## Entries shown
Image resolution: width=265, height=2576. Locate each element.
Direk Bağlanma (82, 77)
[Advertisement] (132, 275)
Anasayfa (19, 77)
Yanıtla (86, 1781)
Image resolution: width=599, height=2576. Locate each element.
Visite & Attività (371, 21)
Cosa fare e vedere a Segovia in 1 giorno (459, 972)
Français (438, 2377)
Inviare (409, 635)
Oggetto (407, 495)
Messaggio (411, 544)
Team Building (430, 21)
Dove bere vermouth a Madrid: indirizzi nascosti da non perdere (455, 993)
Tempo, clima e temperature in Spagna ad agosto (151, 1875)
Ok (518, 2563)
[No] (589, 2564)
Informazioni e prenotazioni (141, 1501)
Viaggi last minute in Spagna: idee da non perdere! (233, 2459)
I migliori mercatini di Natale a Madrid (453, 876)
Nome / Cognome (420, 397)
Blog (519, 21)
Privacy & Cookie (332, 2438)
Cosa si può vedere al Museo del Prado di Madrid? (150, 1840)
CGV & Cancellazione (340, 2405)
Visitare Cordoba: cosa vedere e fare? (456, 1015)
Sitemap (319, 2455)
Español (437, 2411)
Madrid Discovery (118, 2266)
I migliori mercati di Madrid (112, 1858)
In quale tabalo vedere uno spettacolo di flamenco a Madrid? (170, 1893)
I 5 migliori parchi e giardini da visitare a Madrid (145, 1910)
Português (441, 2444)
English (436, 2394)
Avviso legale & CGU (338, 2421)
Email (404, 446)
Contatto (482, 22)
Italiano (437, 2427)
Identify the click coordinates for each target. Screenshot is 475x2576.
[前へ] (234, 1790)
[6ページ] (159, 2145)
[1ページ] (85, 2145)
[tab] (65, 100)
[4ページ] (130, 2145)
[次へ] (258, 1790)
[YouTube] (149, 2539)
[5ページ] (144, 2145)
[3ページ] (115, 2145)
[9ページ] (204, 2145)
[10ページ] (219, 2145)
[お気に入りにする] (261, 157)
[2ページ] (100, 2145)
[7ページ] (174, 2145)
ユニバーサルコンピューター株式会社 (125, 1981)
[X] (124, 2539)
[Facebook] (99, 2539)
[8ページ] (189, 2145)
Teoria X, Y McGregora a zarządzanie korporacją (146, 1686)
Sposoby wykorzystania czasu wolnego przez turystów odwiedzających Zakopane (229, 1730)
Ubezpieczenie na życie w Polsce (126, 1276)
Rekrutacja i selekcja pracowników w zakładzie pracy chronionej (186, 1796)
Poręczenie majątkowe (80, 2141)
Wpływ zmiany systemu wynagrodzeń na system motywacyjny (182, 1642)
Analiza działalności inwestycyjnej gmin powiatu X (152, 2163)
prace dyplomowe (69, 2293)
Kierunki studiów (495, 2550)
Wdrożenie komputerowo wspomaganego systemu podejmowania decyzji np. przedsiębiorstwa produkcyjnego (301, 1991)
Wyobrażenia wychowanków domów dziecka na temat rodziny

## What is expected
Take each line from the preceding material that contains "vedere" and copy it.

## Output for this exercise
Cosa fare e vedere a Segovia in 1 giorno (459, 972)
Cosa si può vedere al Museo del Prado di Madrid? (150, 1840)
Visitare Cordoba: cosa vedere e fare? (456, 1015)
In quale tabalo vedere uno spettacolo di flamenco a Madrid? (170, 1893)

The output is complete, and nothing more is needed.